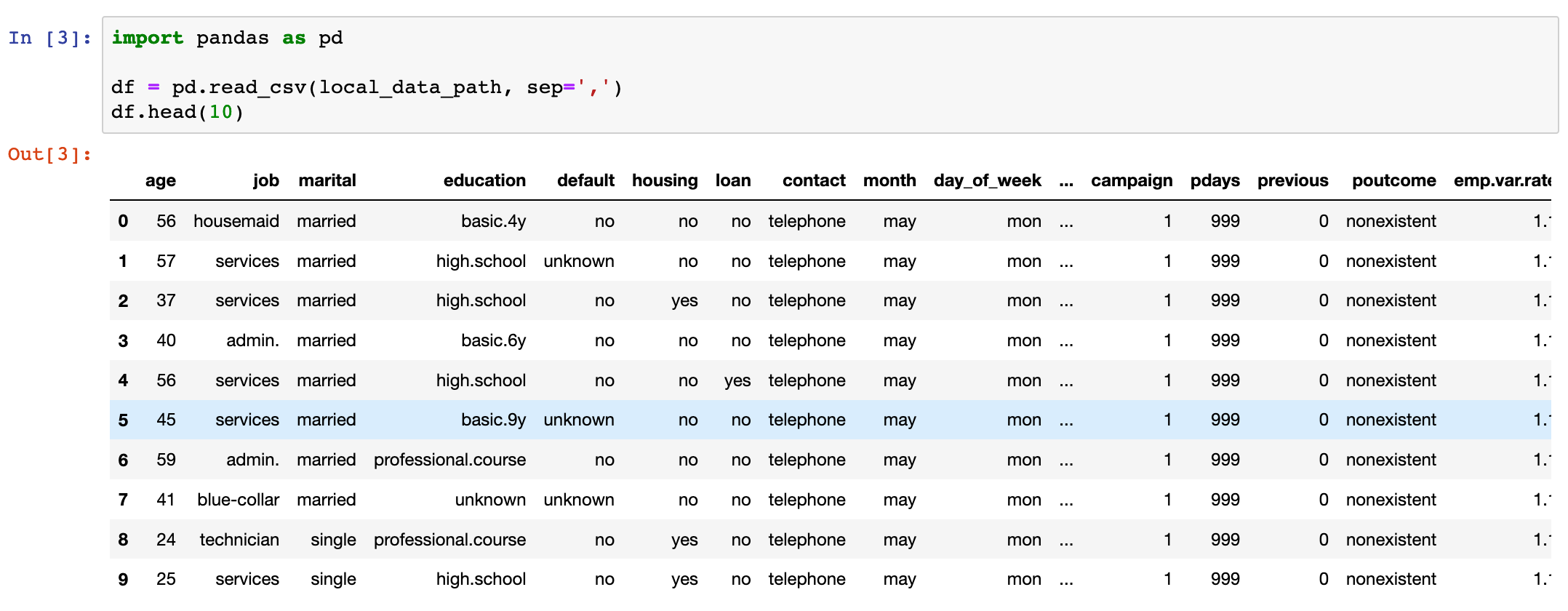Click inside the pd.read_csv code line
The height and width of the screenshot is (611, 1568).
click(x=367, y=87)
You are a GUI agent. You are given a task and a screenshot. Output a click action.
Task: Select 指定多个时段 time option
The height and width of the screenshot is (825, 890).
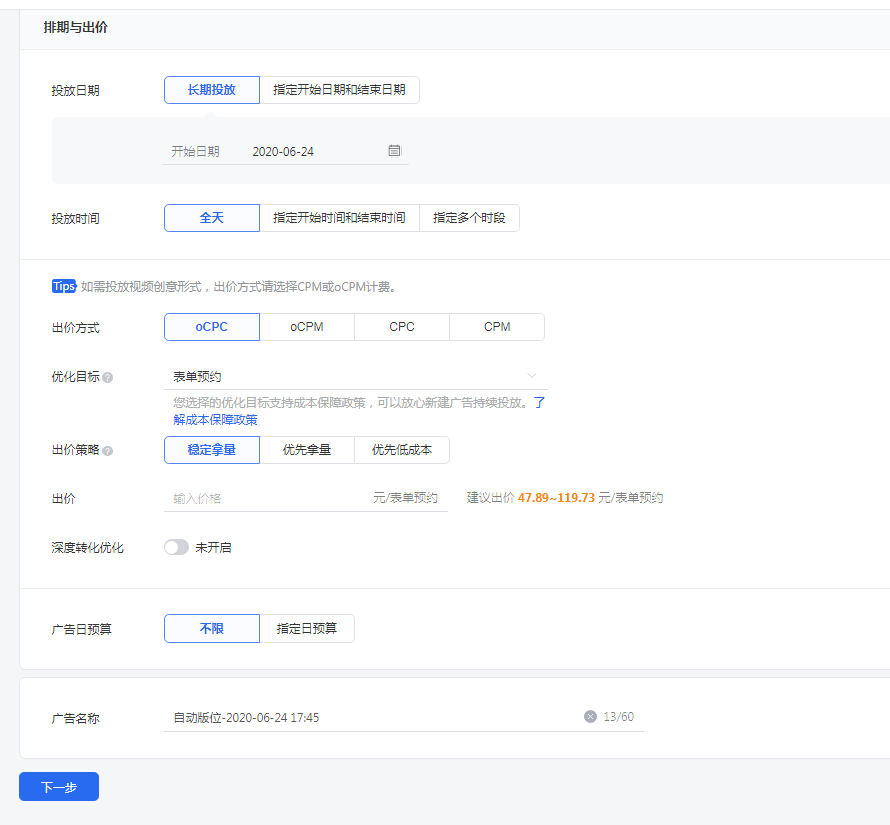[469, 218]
•••••
### TASK OBJECTIVE
Omit the pictures, and please restate word for word the lines running from the line with "Task: Select 指定多个时段 time option" to the end of the entries.

### OUTPUT FOR THIS TASK
Task: Select 指定多个时段 time option
The height and width of the screenshot is (825, 890).
[469, 218]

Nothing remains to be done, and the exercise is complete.